Number 17: “Successful recovery from addiction requires continuous abstinence from the time of the initial commitment to sobriety.” It is a fact that most addicts and alcoholics are not able to maintain permanent abstinence the first time they try. But this is NOT MEANT to be permission to periodically drink or use. There is a difference between a lapse—the initial return to addictive use, and a relapse—the destructive return to loss of control, addictive use.

There are two choices. The person can get help from others to return to abstinence (call your sponsor or others people in your support system; get back into treatment). Then they need to learn from the experience what went wrong; and what they need to do to stay sober in the future. Or they can convince themselves that staying sober is hopeless and continue to use destructively. “If they believe they are hopeless or that they have failed totally because they have lapsed, they will give up and not continue in their efforts to recover.” Sometimes they are lucky enough to have the right set of circumstances re-engage them in treatment or other help. Sometimes they die in their addiction like Adam.

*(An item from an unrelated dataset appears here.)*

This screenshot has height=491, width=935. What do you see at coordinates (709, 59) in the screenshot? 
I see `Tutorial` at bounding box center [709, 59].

In his blog post on Mistaken Beliefs About Relapse, Gorski discussed what he called the three most common mistaken beliefs about relapse: 1) that it is self-inflicted; 2) that it is an indication of treatment failure; and 3) once relapse occurs the person will never recover. These mistaken beliefs are differently worded than those in his booklet, Mistaken Beliefs About Relapse, but still worth reading and thinking about in their own right.  Adam seems to have fallen prey to the third one.

There are two additional mistaken beliefs I hear a lot: First, that relapse is a part of recovery. Relapse is often a part of someone’s recovery journey, but it doesn’t have to be. Second, some people are “constitutionally incapable” of recovery. Here, Gorski said it best: “The consequence of believing you cannot get well is despair. Without hope there is no motivation to try again and you are condemned to a life of despair.” Never say never. And never give up hope.

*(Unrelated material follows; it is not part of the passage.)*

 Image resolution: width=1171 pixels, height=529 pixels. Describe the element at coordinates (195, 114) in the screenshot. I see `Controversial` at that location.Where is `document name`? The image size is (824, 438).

What other mistaken beliefs about relapse or recovery have you encountered? 

I have read and used Terence Gorski’s material on relapse and recovery for most of my career as an addictions counselor. I’ve read several of his books and booklets; and I’ve completed many of his online training courses. He has a blog, Terry Gorski’s blog, where he graciously shares much of what he has learned, researched and written over the years. This is one of a series of blog posts based upon the material available on his blog and website.